### WHAT THE TASK REQUIRES
A word-for-word copy of the data is what's wanted; pictures stay out of it.

Dataset entries:
◆ ◆ ◆ ◆ ◆ ◆ ◆

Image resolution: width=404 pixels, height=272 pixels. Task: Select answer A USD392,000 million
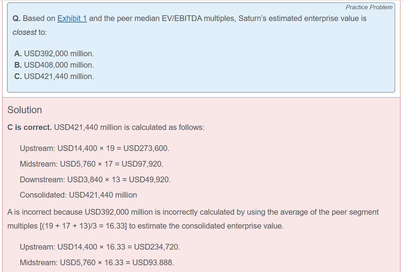point(54,54)
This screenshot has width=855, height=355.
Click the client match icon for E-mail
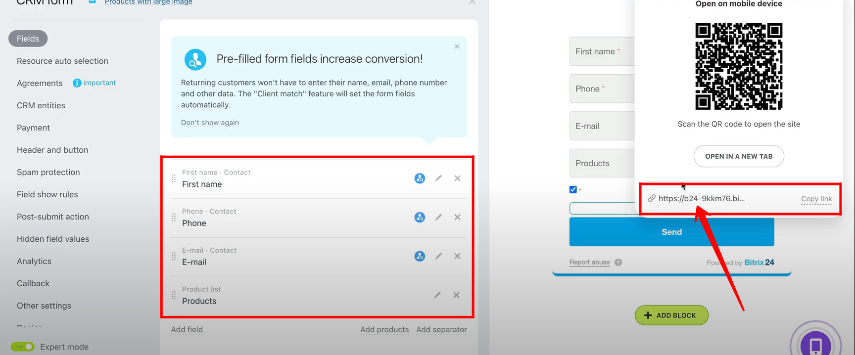pos(420,256)
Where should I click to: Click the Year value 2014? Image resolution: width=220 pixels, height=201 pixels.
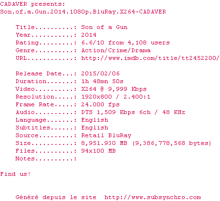89,35
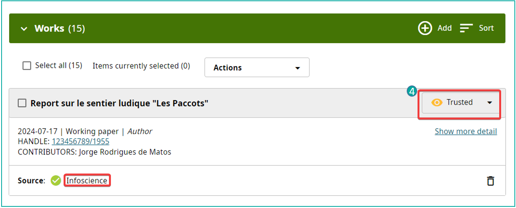Screen dimensions: 516x208
Task: Click the Show more detail link
Action: coord(465,131)
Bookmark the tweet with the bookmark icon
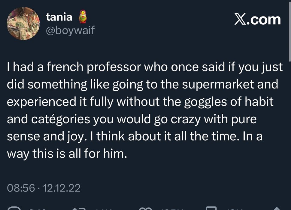 click(x=212, y=208)
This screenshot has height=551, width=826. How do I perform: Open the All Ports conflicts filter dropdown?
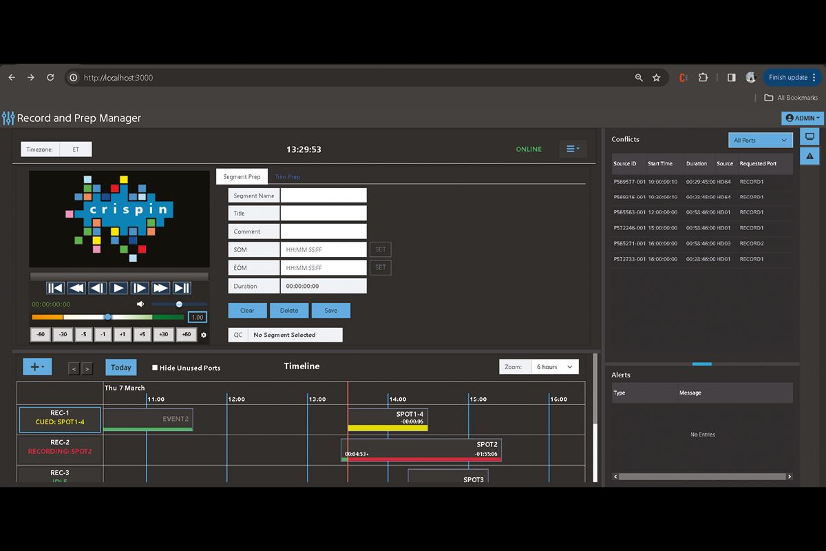coord(760,141)
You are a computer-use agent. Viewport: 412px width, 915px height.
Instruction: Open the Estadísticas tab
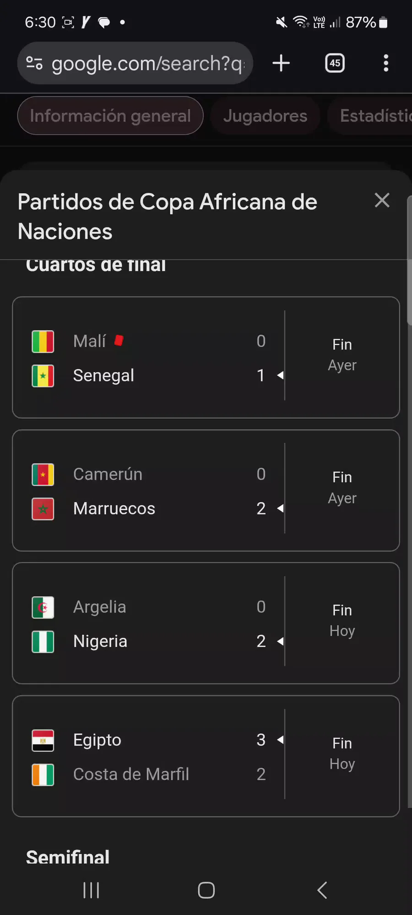(x=373, y=116)
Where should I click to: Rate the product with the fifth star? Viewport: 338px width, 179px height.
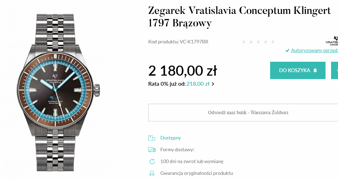tap(273, 42)
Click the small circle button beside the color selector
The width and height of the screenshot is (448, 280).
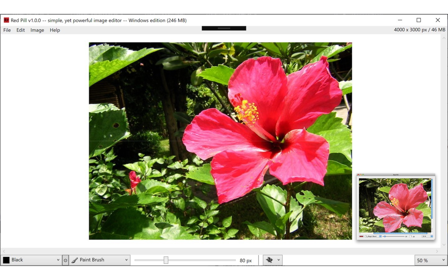coord(65,260)
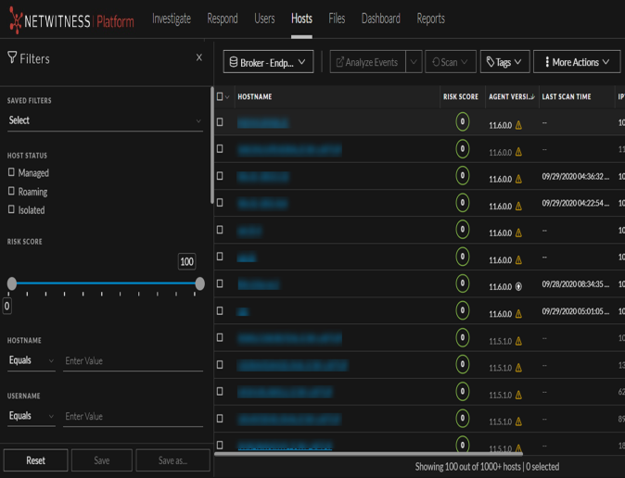Open the Files tab
625x478 pixels.
(337, 19)
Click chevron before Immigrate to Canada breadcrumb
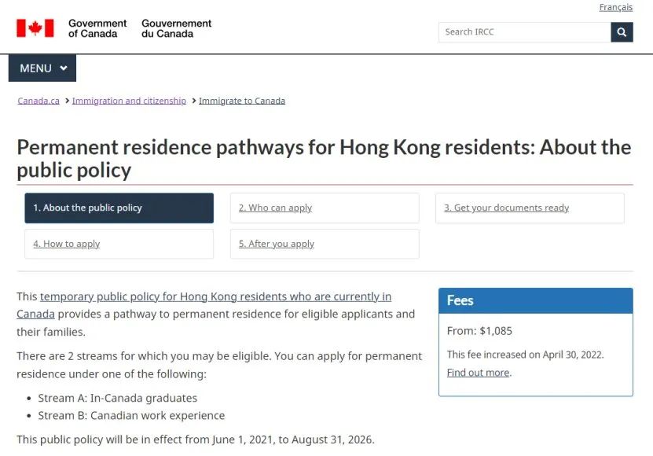 (x=193, y=101)
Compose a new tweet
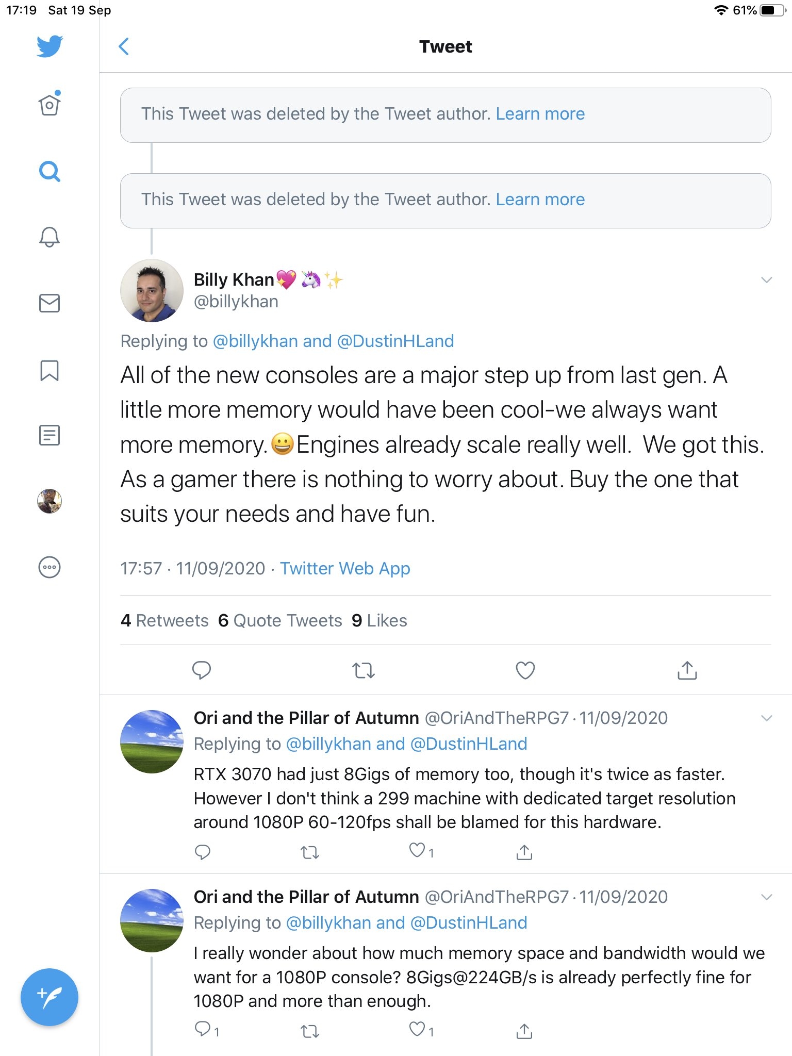Screen dimensions: 792x1056 tap(50, 997)
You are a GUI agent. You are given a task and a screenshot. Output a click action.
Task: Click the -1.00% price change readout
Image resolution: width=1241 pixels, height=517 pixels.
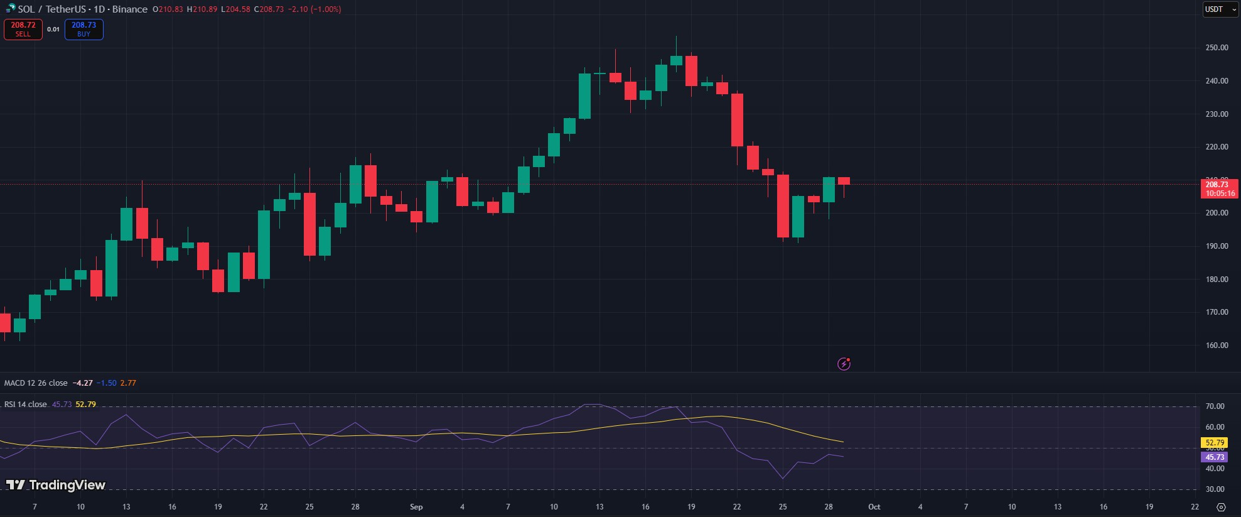pos(323,9)
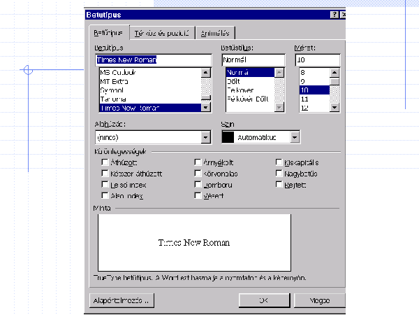Click the Mégse cancel button

tap(319, 300)
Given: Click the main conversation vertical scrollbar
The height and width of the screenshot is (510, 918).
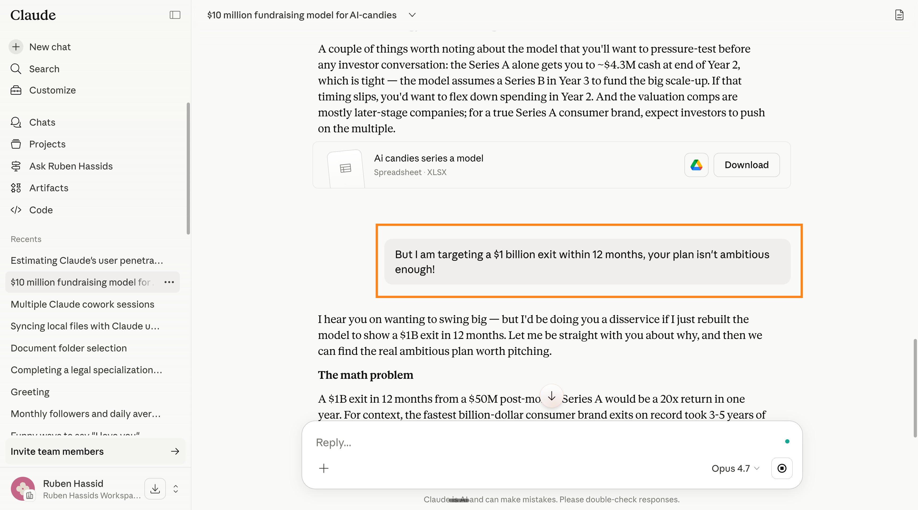Looking at the screenshot, I should (915, 388).
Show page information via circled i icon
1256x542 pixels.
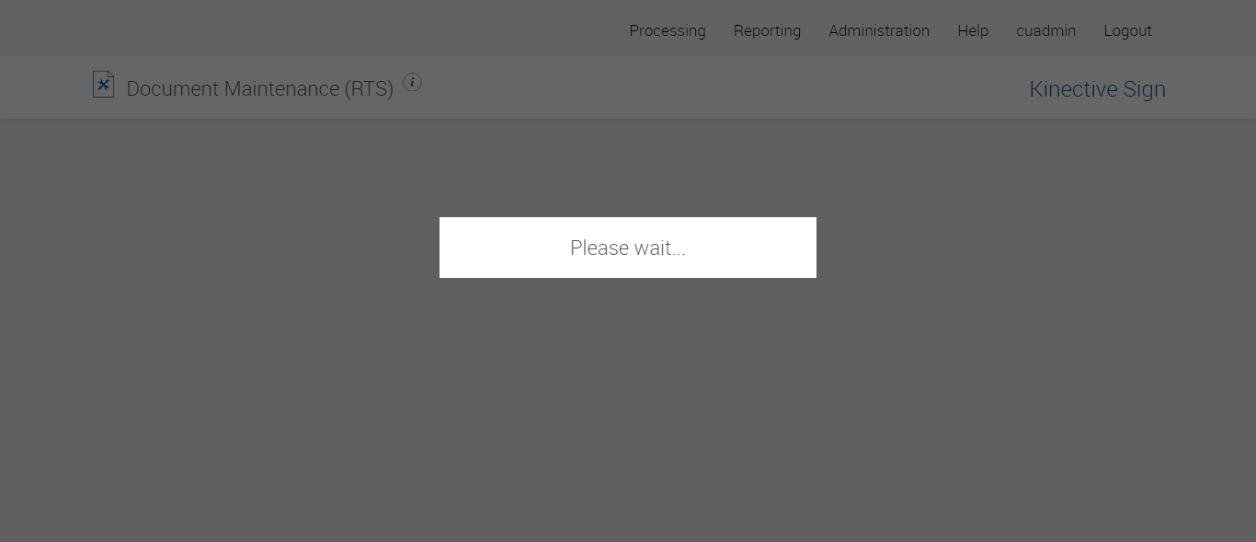pyautogui.click(x=413, y=82)
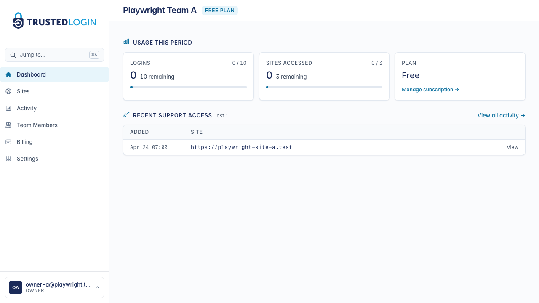Image resolution: width=539 pixels, height=303 pixels.
Task: Click the OA avatar badge
Action: click(15, 287)
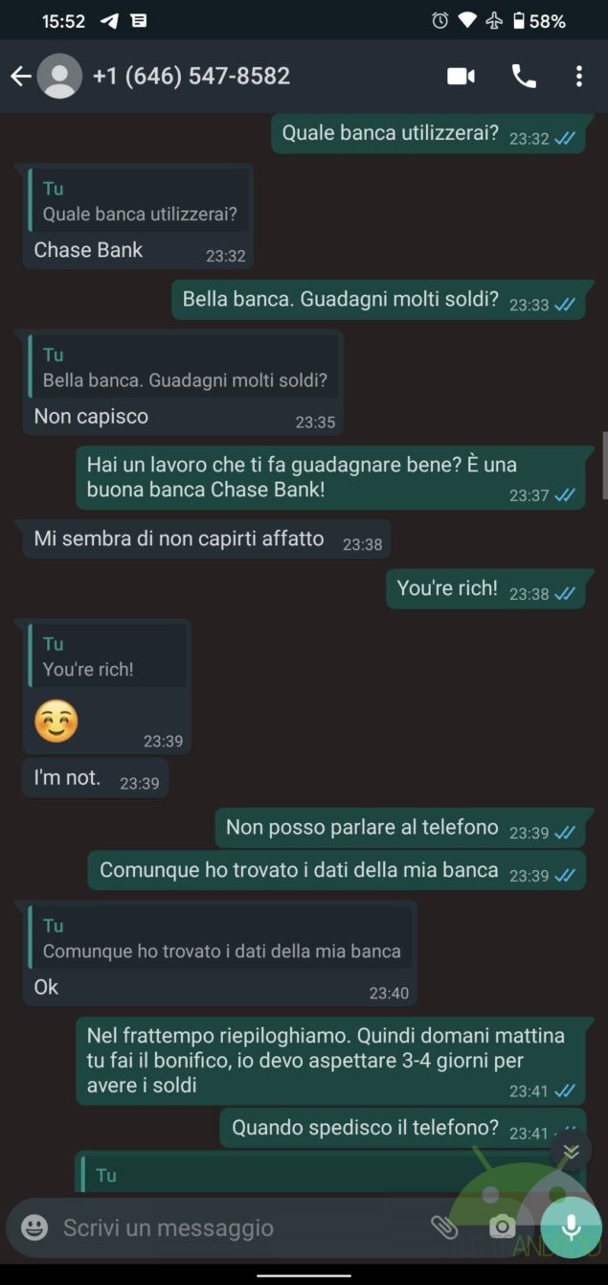Viewport: 608px width, 1285px height.
Task: Tap quoted 'You're rich!' reply preview
Action: pos(107,655)
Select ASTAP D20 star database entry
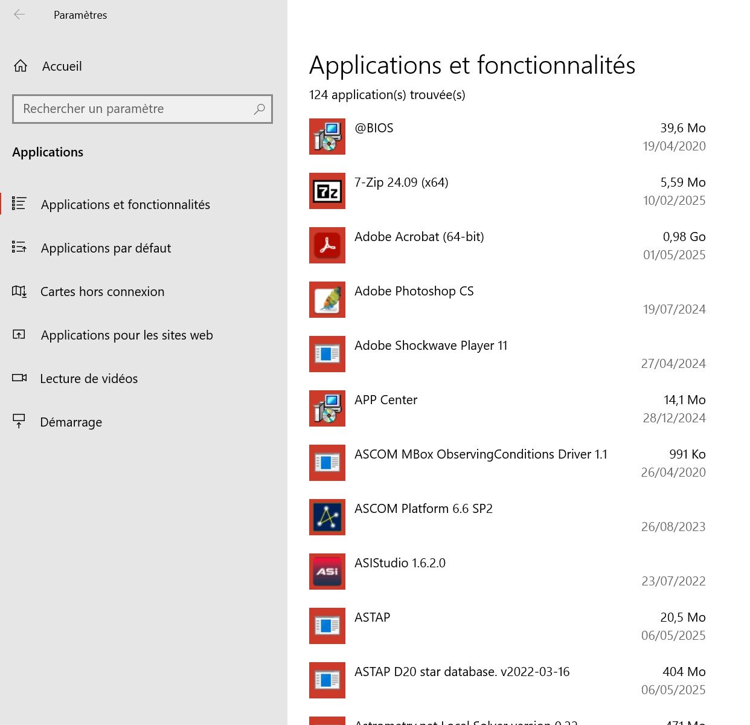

◆ ◆ ◆ ◆ ◆ ◆ ◆

### WRITTEN REPLY
Image resolution: width=404 pixels, height=272 pixels. Task: Select answer A USD392,000 million
point(54,54)
This screenshot has width=855, height=355.
Click the client match icon for E-mail
pos(420,256)
Where should I click to: Click the Year value 2014? Image resolution: width=220 pixels, height=201 pixels.
89,35
Screen dimensions: 516x208
Task: Click the Show more detail link
Action: coord(465,131)
Bookmark the tweet with the bookmark icon
 click(x=212, y=208)
This screenshot has height=551, width=826. How do I perform: Open the All Ports conflicts filter dropdown?
coord(760,141)
You are a computer-use agent. Viewport: 412px width, 915px height.
Instruction: Open the Estadísticas tab
(x=373, y=116)
Where should I click to: Rate the product with the fifth star? Viewport: 338px width, 179px height.
tap(273, 42)
Click the small circle button beside the color selector
The width and height of the screenshot is (448, 280).
coord(65,260)
Open the Files tab
625x478 pixels.
(337, 19)
Click chevron before Immigrate to Canada breadcrumb
 (x=193, y=101)
Compose a new tweet
Screen dimensions: 792x1056 tap(50, 997)
You are a GUI agent. You are given a task and a screenshot. Output a click action.
Task: Click the -1.00% price change readout
Image resolution: width=1241 pixels, height=517 pixels.
pos(323,9)
Click the Mégse cancel button

tap(319, 300)
Given: Click the main conversation vertical scrollbar
The height and width of the screenshot is (510, 918).
Looking at the screenshot, I should (915, 388).
Show page information via circled i icon
1256x542 pixels.
pyautogui.click(x=413, y=82)
Image resolution: width=539 pixels, height=303 pixels.
Task: Click the OA avatar badge
Action: click(15, 287)
Viewport: 608px width, 1285px height.
Task: Tap quoted 'You're rich!' reply preview
Action: pos(107,655)
Select ASTAP D20 star database entry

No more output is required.